Innovative Dreams’ vision of AI is for now only a dream because it requires the buy-in of the whole industry. Erwin supports a mandate from both the studios and unions to help re-train professionals on AI tools, and doing so he feels may be one of the best and only ways to bring jobs back to Los Angeles. He’s found through his own experience that training veteran film professionals on how to use AI tools is far more effective than teaching solo hobbyists making AI videos on their phones how to collaborate on a film set. He wants to further empower the people who have been working with him forever.
It also requires a conversation about the ethical application of AI tools, such as curbing things that would modify a performance or infringe on copyright. For instance, he draws the line at synthetic performers, not just for ethical reasons, but for practical ones.
He first believes the arms race has created a “false economy” within the AI community today, and the cost of doing an individual prompt will escalate over time. So while it might be way more cost effective to do explosions, chase sequences, or wide shots with AI, prompting an entire actor’s performance for a feature film is a different story. He also knows how special it is to see a real person perform words that he’s written, and that’s one thing that can’t be replaced.
“Any mindset of how many people can we replace is immoral, and it’s the wrong way to think,” Erwin said. “What we should think is, could we use these tools to combat the primary reason jobs have been lost, which is the escalating cost of production and the sheer time it takes to create?”
Erwin said the moment in time we’re in right now with AI is akin to when George Lucas was working on “Star Wars Episode II” in 2002. Lucas hosted a summit of filmmakers to talk about what does a digital pipeline look like in both the capture and distribution of film and how to take the industry digital.

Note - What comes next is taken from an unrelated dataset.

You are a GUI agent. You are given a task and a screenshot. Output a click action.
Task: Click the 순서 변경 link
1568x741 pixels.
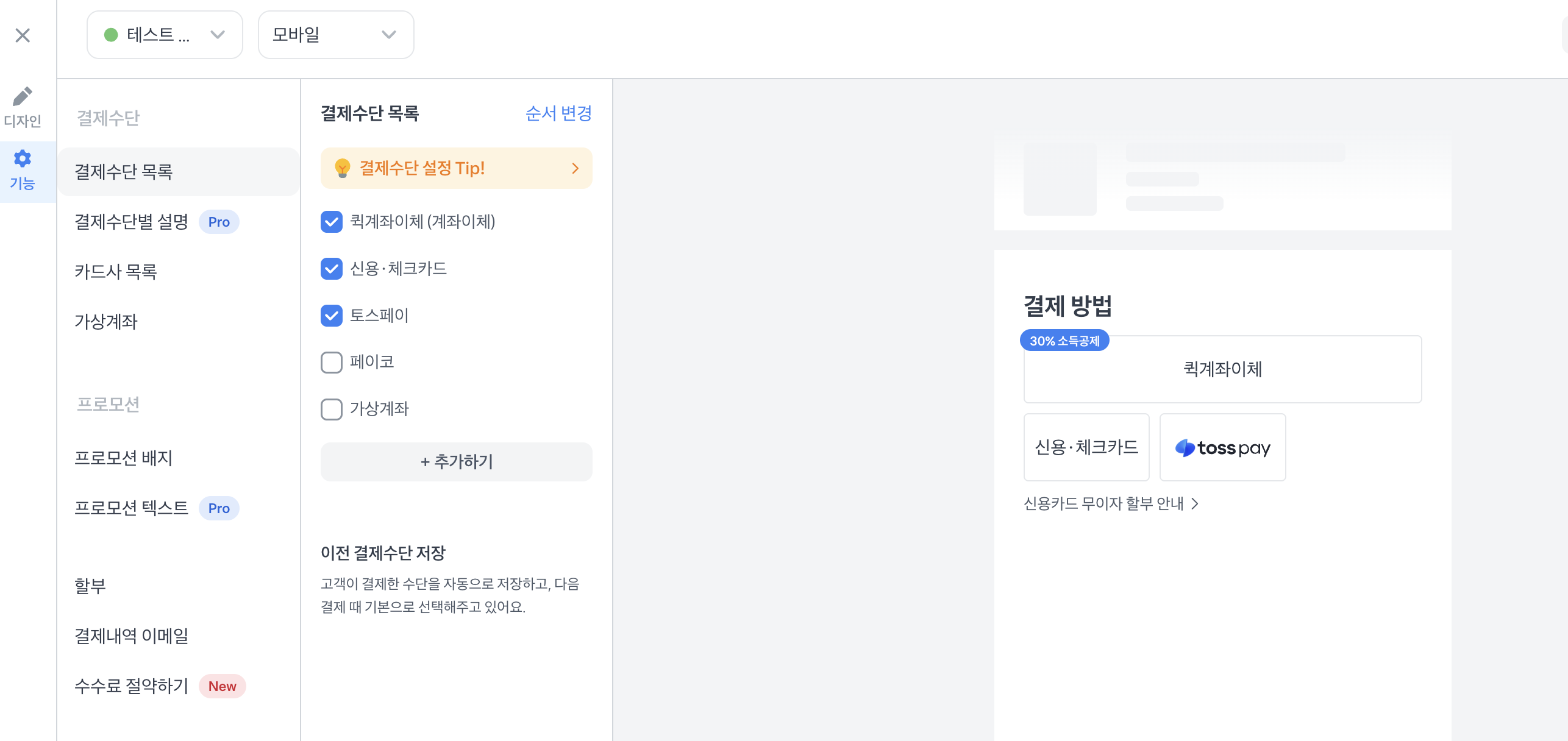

Filmmakers are beyond the shock of seeing AI explode so quickly into our lives, and we’re now debating how these tools should be used and who should be calling the shots.
“We’re the people that have dedicated our lives to this craft. We should not sit on the sideline. Let’s roll up our sleeves. It’s a lot easier to criticize something than it is to get curious and to start trying it,” Erwin said. “I think the best path to that is transparency and to create a conversation about it.”